Objective
Premature ventricular contractions are among the cardiovascular pathologies which are frequently observed in young subjects. Some features of PVCs; frequency, morphology, and etc; may be a predictor of the severity of underlying myocardial disease. Polymorphic PVCs or ventricular tachycardia are generally originated from myocardial disease or genetic ion channel disorders and are associated with higher risk of sudden death.
Methods
Herein we presented a young subject who complained about palpitation. He was previously performed TTE which was reported as normal. Since frequent atrial premature contractions (8000 beats per day) and a NSTV with 5 PVCs were detected on 24 hours rhythm holter monitoring, metoprolol 50 mg/day was initiated to the patient. His palpitation has been reduced but not completely relieved. So he admitted our service and was examined.
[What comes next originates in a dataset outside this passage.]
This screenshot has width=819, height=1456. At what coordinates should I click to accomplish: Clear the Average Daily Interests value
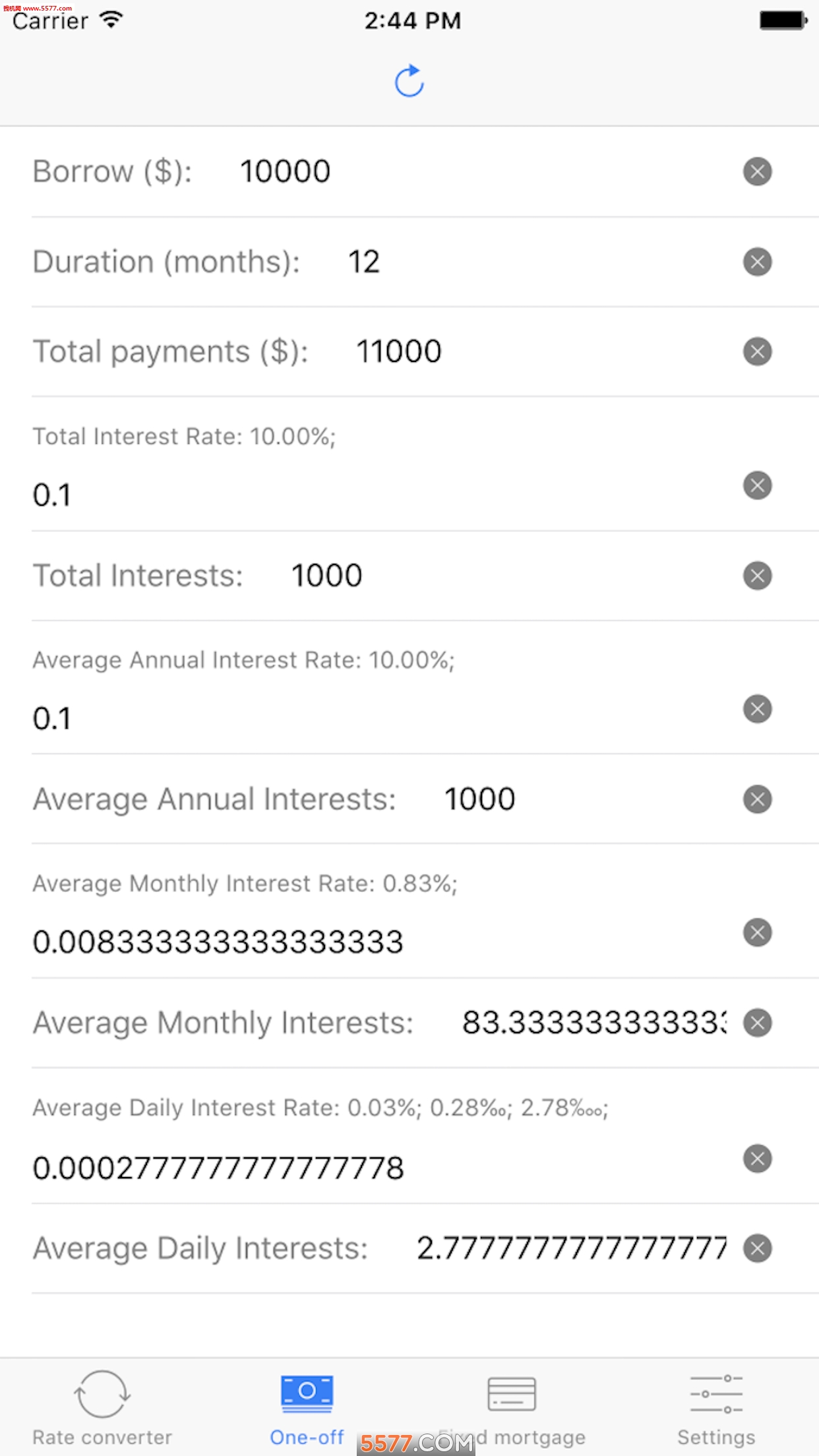click(x=757, y=1248)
When we interrogated his symptoms, we learned that he sometimes suffered dizziness and pre-syncope besides the palpitations. Then we planned a new 24 hour rhythm monitoring. We observed that he suffered NSVT with 3-4 PVCs for several times in a day. Additionally single PVCs were developed about 100 beats a day. When we assessed the origin of the PVCs we concluded that the PVCs had been originated from the basal inferior septal segments of right ventricular. Furthermore PVCs either as single or as ventricular run were presenting polymorphism and diversity in QRS morphology. At least four different morphologies of PVCs; either as single or in ventricular run; were observed. Moreover multiple notching of PVCs was remarkably eye-catching (Figure). Thereafter we performed a new TTE focusing on the right ventricle. Indeed the left ventricular dimensions and functions were normal. However we observed that right ventricle (RV) was slightly dilated at the basal level. RV was within normal limits at mid and apical segments with slightly thinned myocardial thickness. Then CMR was planned with the pre-diagnosis of arrhythmogenic right ventricular dysplasia. CMR revealed that the RV myocardium was thin and demonstrating the characteristics of arrhythmogenic RV dysplasia. Additionally basal segments of RV were dyskinetic during the periods of systole and diastole (Figure). Unfortunately, the patient did not accept the electrophysiologic study for stimulation and assessment for ventricular arrhythmia and also probability of intracardiac cardioverter defibrillator implantation.